Somewhere I saw a post about smoking macaroni and cheese.


----------



## TulsaJeff

I am not sure which post/thread you saw.. here's a quick search that I did that brings up quite a few threads on smoked macaroni and cheese. Should get you started in the right direction.

Enjoy!!

http://www.smokingmeatforums.com/search.php?search=smoked+macaroni+and+cheese


----------



## les3176

Here's one i did not too long ago! It was great! Love smoked mac&cheese.

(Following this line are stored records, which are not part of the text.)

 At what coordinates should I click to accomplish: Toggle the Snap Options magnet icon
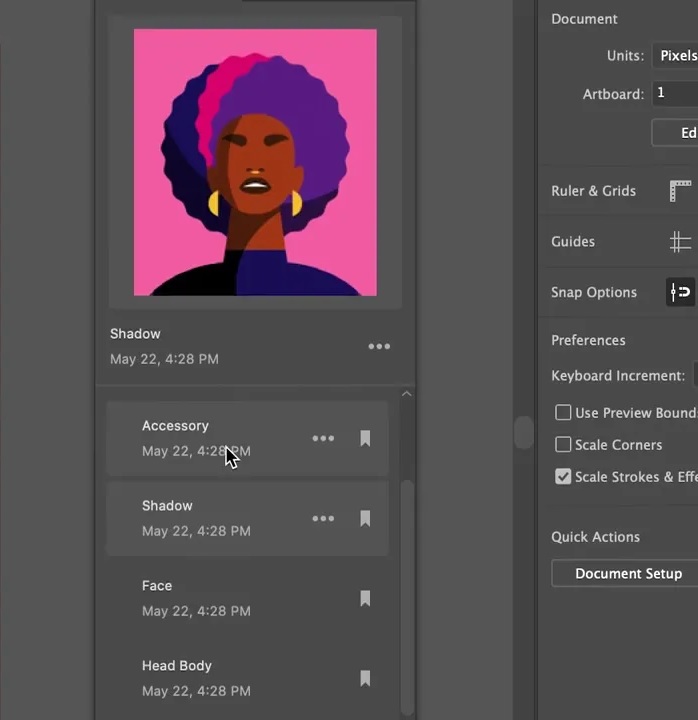point(680,292)
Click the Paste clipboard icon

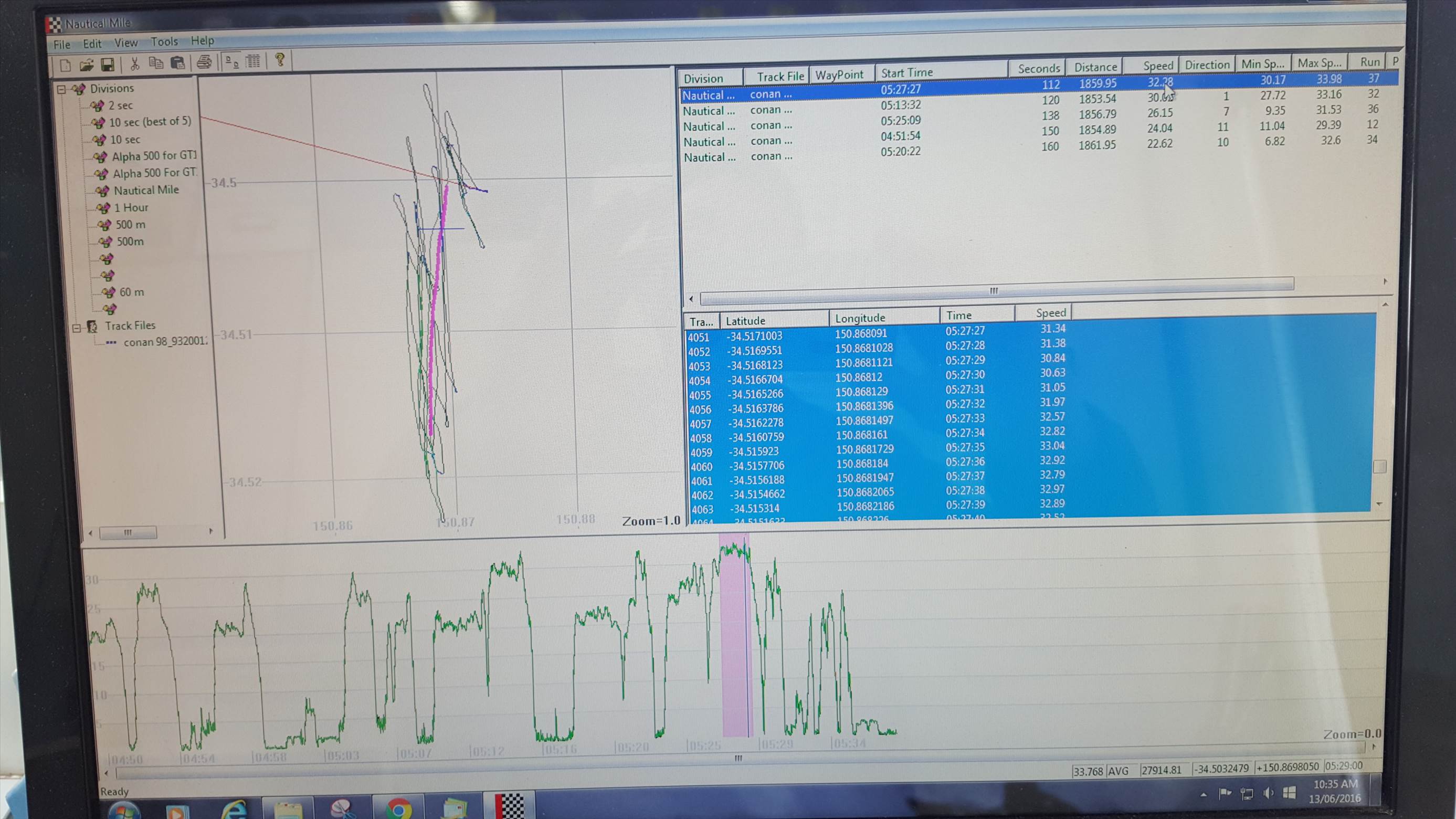click(177, 63)
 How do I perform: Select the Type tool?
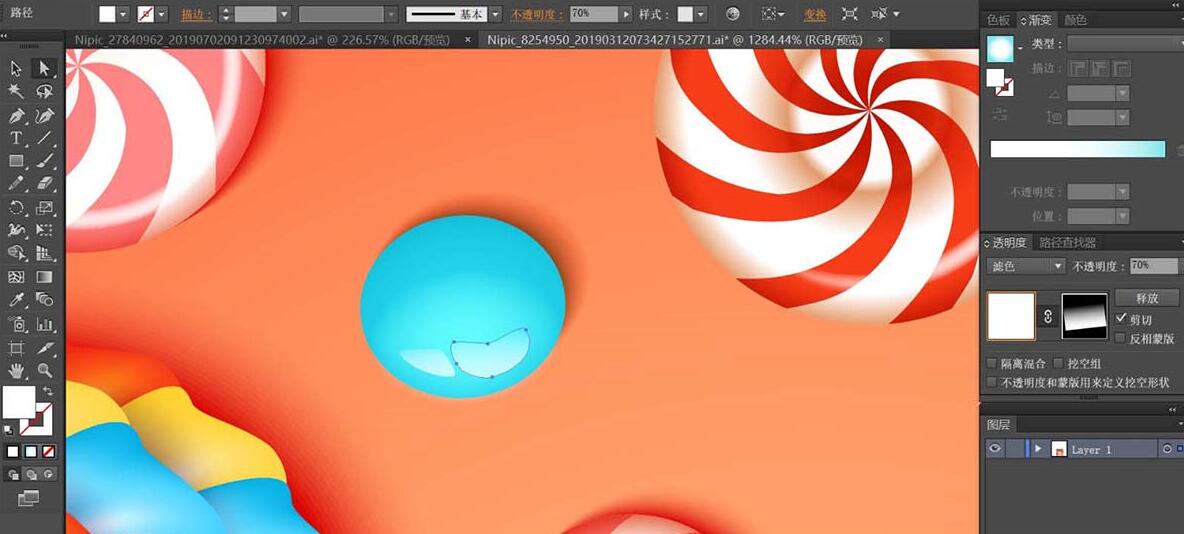pyautogui.click(x=16, y=138)
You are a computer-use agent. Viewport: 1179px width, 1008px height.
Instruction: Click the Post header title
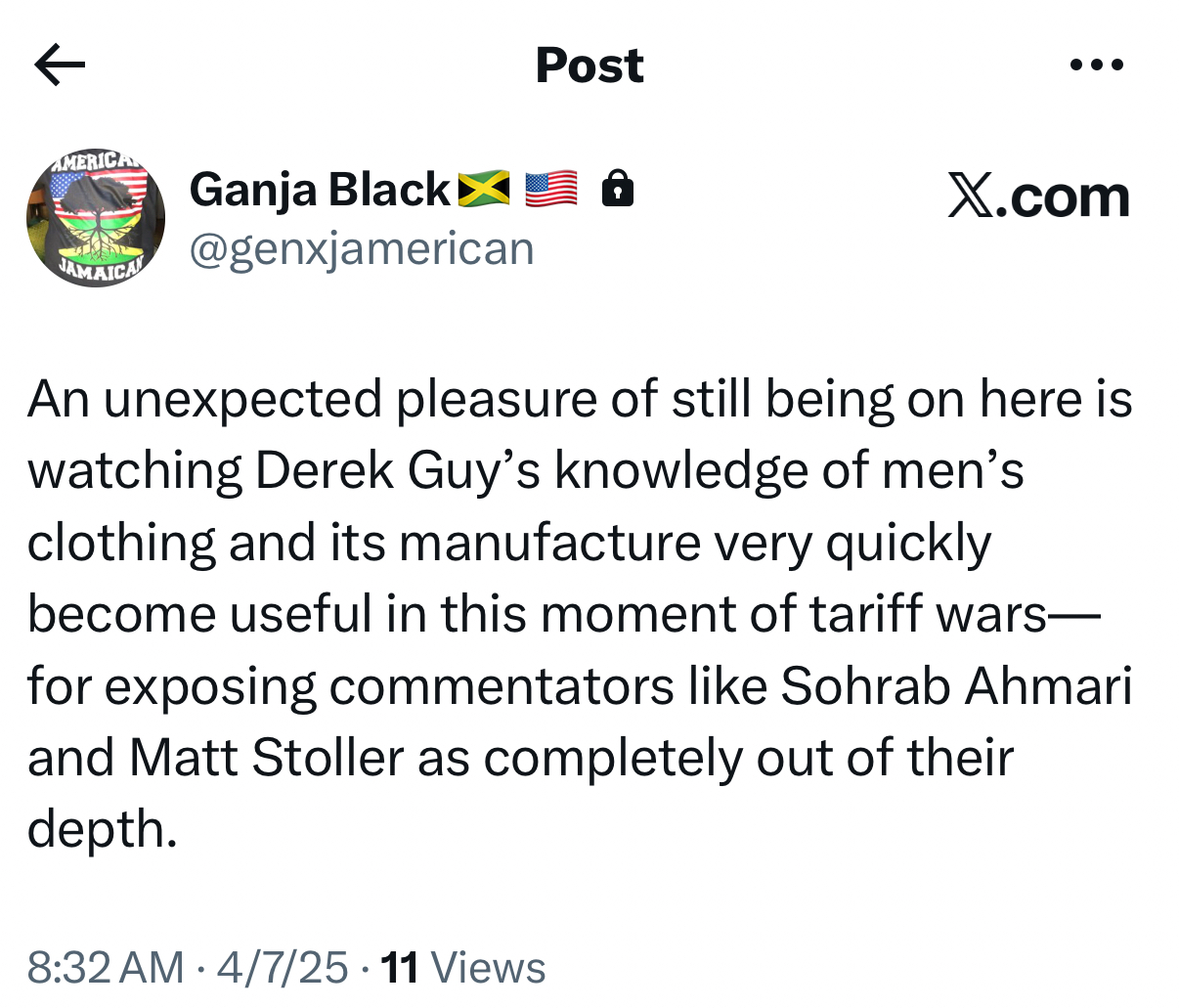tap(590, 66)
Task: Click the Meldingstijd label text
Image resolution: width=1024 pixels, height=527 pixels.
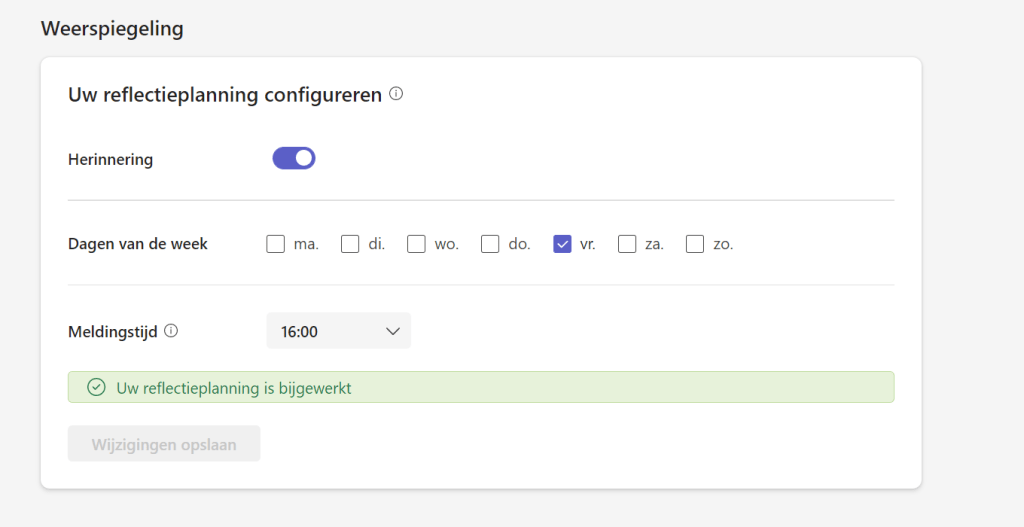Action: point(112,331)
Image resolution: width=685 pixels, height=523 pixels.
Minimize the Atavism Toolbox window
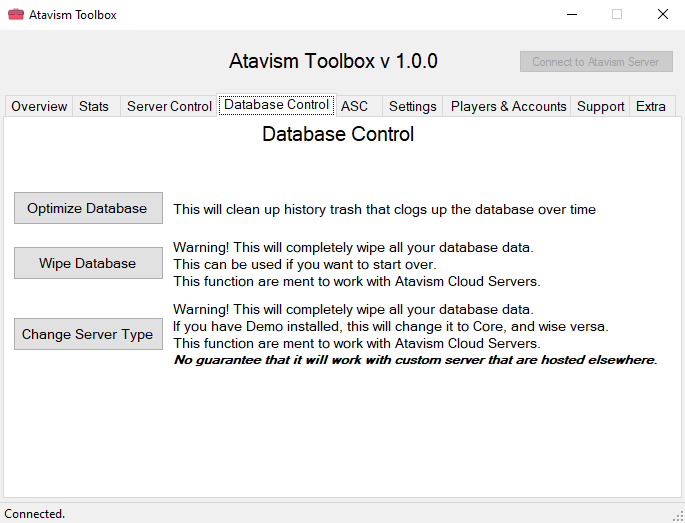coord(571,14)
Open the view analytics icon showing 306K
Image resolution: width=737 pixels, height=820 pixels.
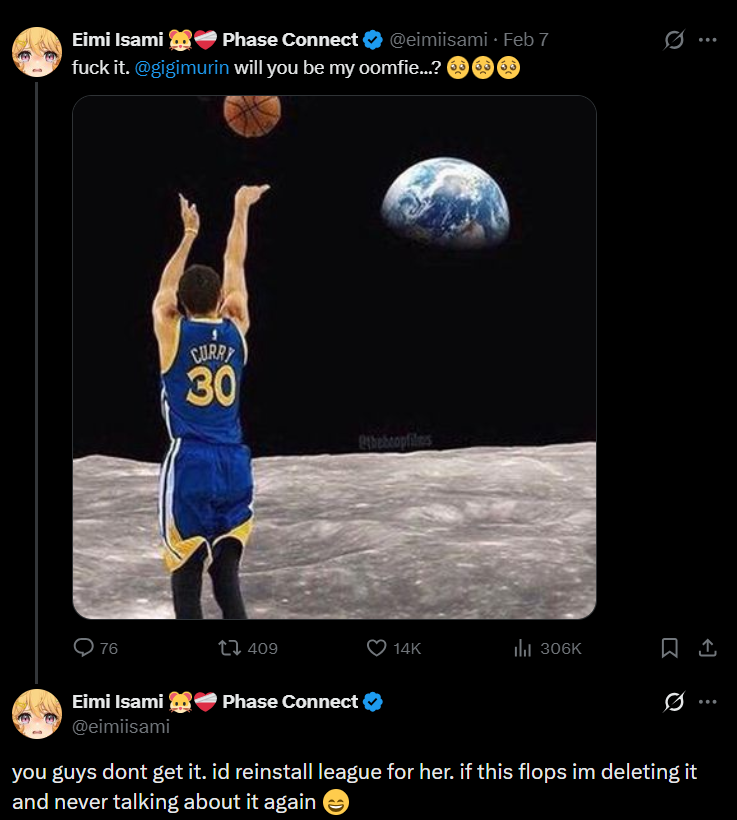(522, 648)
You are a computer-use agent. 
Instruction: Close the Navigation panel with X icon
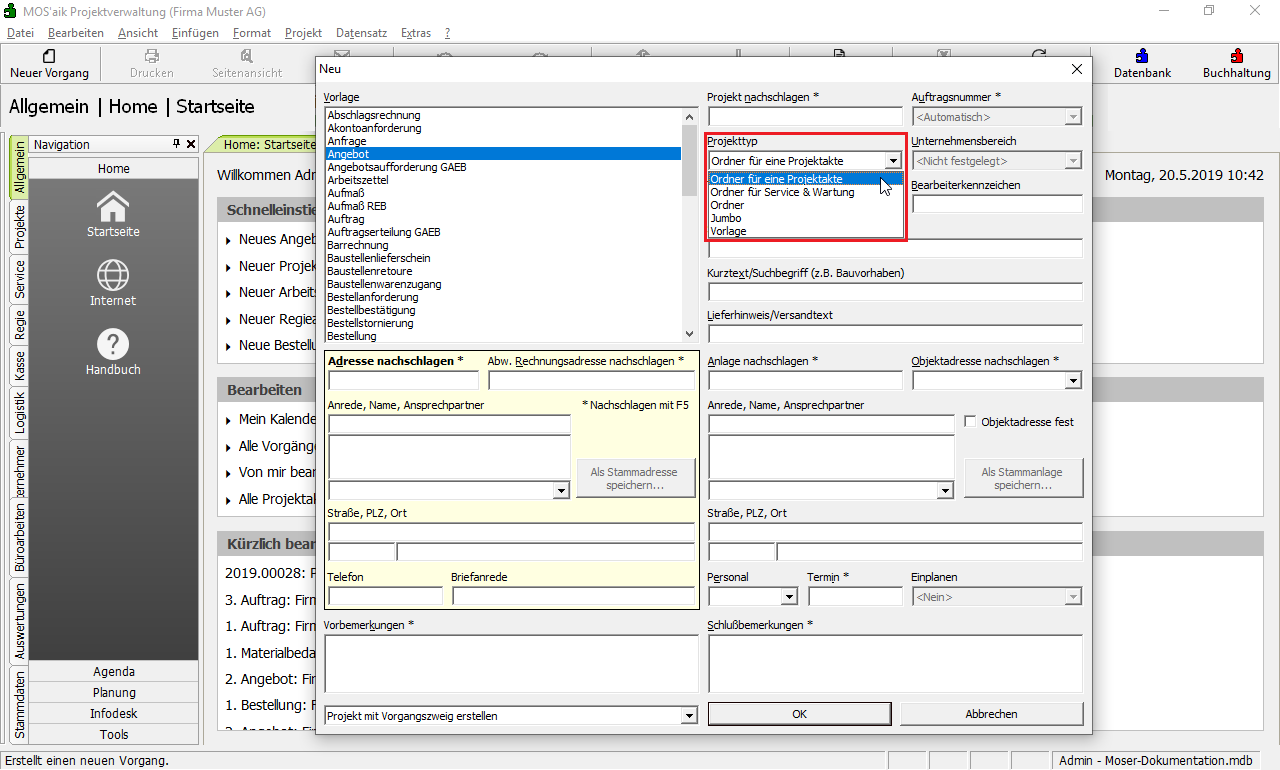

http://www.smokingmeatforums.com/fo...-cheese-qview-heavy-now-with-mac-heese-recipe


----------



## meateater

les3176 said:


> Here's one i did not too long ago! It was great! Love smoked mac&cheese.
> 
> http://www.smokingmeatforums.com/fo...-cheese-qview-heavy-now-with-mac-heese-recipe


I like the choice of cheeses you picked, awesome looking M&C.


----------



## fpnmf

_  I am hopelessly addicted to Stouffers mac and cheese._

_Tried many times but just can't seem to find the right combo  _

_I usually add some bacon and other stuff._

_Put one of the big trays in my last smoke with pecan wood._

_Awesome. _

_._

_Good luck and have fun!!_

_   Craig_


----------



## SmokinAl

Try the recipe on the back of a box of Velveta cheese. It's old school mac-n-cheese. Put it on the smoker & it's hard to beat.


----------



## hoity toit

I just made that recipe up, added some sour cream n milk, stirred in some fried bacon crumbles, layered it with sharp grated cheddar, added hot rotel tomatos (4 cans drained) then put it in the smoker a 225 with Hickory. We will see how this comes out. Ought to be good. Pics to follow.......


----------



## ybfm

Hoity Toit said:


> I just made that recipe up, added some sour cream n milk, stirred in some fried bacon crumbles, layered it with sharp grated cheddar, added hot rotel tomatos (4 cans drained) then put it in the smoker a 225 with Hickory. We will see how this comes out. Ought to be good. *Pics to follow.......*


----------



## hoity toit

dang no pics,,,,they ate it all


----------



## wkyrider

this is probably a very rookie question, but do you cook the pasta before or does it cook while in the smoker?


----------



## kathrynn

WKYRIDER said:


> this is probably a very rookie question, but do you cook the pasta before or does it cook while in the smoker?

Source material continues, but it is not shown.